From the AP:
According to the researchers, journalists are significantly more ethical than the average adult — eclipsed only by seminarians, doctors and medical students.
"We did not really think that journalists would come out as high as they did," said Coleman.
Wilkins and Coleman surveyed journalists for the first time using a decades-old model for assessing one's morals, a test given to more than 30,000 people representing numerous professions...
Wilkins and Coleman traveled to newsrooms across the country for two years interviewing a sampling of 249 journalists.
Using a version of the Defining Issues Test, developed in the 1970s at the University of Minnesota, the professors offered participants six ethical dilemmas, each followed by a dozen questions that seek to determine what motivated a journalist's decision.

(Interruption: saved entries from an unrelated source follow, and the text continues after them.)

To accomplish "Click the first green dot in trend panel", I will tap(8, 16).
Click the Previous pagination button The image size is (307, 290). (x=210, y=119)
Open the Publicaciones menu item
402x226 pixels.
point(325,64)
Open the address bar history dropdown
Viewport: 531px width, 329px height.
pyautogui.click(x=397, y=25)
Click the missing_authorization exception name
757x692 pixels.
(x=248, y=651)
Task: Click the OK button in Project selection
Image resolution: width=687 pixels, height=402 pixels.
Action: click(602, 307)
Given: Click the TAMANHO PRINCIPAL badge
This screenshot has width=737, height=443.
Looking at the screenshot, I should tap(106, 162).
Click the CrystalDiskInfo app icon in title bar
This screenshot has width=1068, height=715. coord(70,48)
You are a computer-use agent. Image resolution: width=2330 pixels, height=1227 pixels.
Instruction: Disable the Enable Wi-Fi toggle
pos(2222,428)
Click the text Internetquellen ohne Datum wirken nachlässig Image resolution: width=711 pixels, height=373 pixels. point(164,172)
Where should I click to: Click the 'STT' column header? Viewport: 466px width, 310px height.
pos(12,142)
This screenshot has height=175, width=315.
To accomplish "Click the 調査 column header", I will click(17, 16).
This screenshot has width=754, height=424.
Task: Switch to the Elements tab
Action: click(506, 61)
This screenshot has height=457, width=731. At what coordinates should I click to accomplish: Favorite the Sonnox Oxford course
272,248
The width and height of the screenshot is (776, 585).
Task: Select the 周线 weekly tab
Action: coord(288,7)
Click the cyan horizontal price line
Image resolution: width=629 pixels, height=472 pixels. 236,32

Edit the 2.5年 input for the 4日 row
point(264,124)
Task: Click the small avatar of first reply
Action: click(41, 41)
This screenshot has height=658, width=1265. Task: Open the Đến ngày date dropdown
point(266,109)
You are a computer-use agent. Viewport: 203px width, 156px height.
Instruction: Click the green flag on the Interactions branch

After I pulled myself together and quit laughing, I thought about this for about 2 seconds and it all made sense.
If it's a bunch of professors at the University of Minnesota who are defining what "ethics" are, it's really no wonder that their definition of "ethics" matches those of journalists; they're both left-wing loonies.
I'm sure that the questions were something along the lines of:
If you were to see a black man walking down the street towards you, you would:
a) Call your religious friends together and have a good, old-fashioned lynching.
b) Shoot him with your permitted handgun.
c) Call him a nigger.
d) Offer him a job.
e) Offer him someone else's money.
f) Offer him a job paid for with someone else's money.
I'd bet that the results would come out quite differently if it were an independent, nonpartisan group who had designed the test.
Notice how desperately they try to validate the "test" by saying that it's "decades-old". Age does not make anything correct. And anything from the '70's culture is definitely suspect.
I live within screaming distance of the U of Minnesota. I pay for it with my tax money. I know what a bunch of Left-wing fanatics lurk there. the people there aren't much different than Ward (I don't wanna be Whitey) Churchill.